Rat corticotropin-releasing factor receptor 1 (rCRFR 1) was produced either in transfected HEK 293 cells as a complex glycosylated protein or in the presence of the mannosidase I inhibitor kifunensine as a high mannose glycosylated protein. The altered glycosylation did not influence the biological function of rCRFR1 as demonstrated by competitive binding of rat urocortin (rUcn) or human/rat corticotropin-releasing factor (h/rCRF) and agonist-induced CAMP accumulation. The low production rate of the N-terminal domain of rCRFR1 (rCRFR1-NT) by transfected HEK 293 cells, was increased by a factor of 100 in the presence of kifunensine. The product, rCRFR1-NT-Kif, bound rUen specifically (K-D = 27 nM) and astressin (K-I = 60 nM).
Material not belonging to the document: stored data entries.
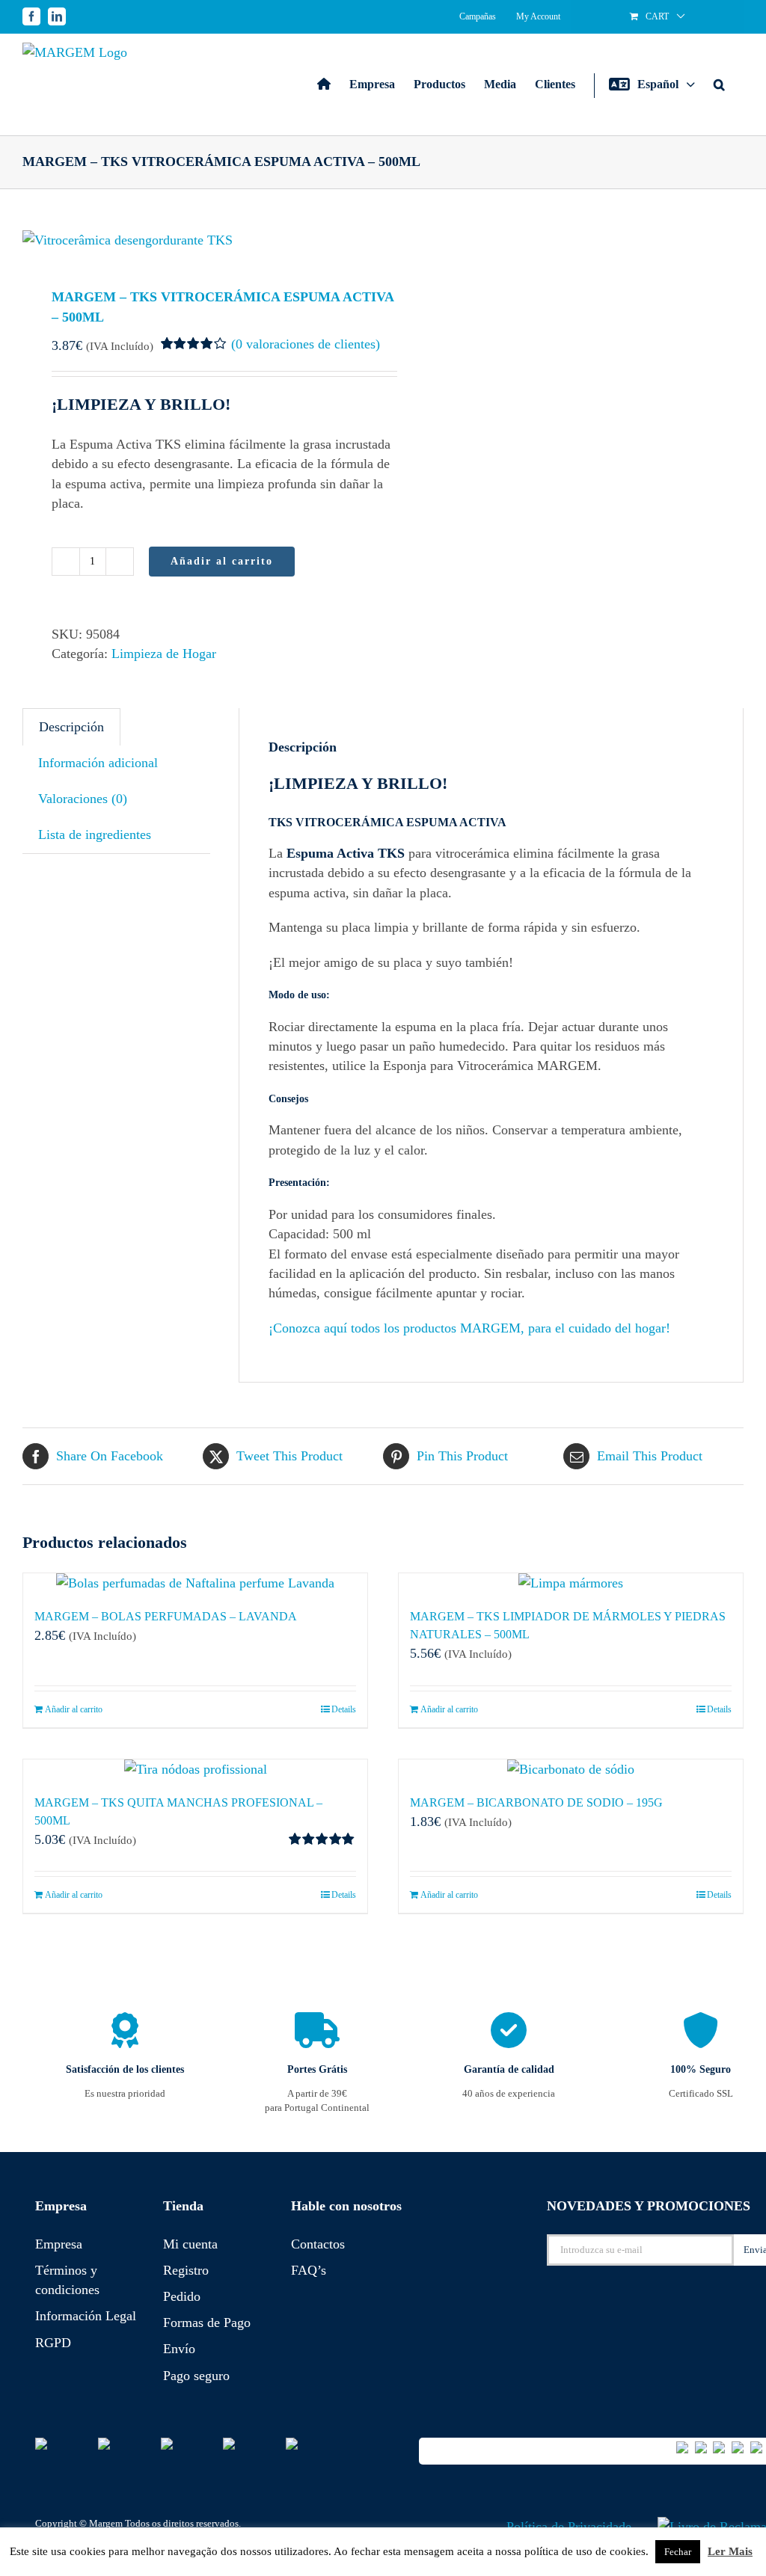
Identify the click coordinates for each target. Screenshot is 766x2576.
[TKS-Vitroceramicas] (195, 240)
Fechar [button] (677, 2551)
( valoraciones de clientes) (305, 343)
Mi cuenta (190, 2244)
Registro (186, 2270)
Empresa (58, 2244)
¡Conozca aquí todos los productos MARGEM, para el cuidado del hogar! (469, 1328)
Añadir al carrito (222, 561)
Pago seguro (196, 2375)
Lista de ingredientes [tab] (94, 834)
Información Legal (85, 2315)
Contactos (318, 2244)
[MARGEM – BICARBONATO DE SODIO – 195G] (571, 1769)
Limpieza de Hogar (163, 653)
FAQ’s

This affinity was 10-fold lower than the affinity of full length rCRFR1. However, it was sufficiently high for rCRFR1-NT-Kif to serve as a model for the N-terminal domain of rCRFR1. With protein fragmentation, Edman degradation, and mass spectrometric analysis, evidence was found for the signal peptide cleavage site C-terminally to Thr(23) and three disulfide bridges between precursor residues 30 and 54, 44 and 87, and 68 and 102. Of all putative N-glycogylation sites in positions 32, 38, 45, 78, 90, and 98, all Asn residues except for Asn(32) were glycosylated to a significant extent. No O-glycosylation was observed.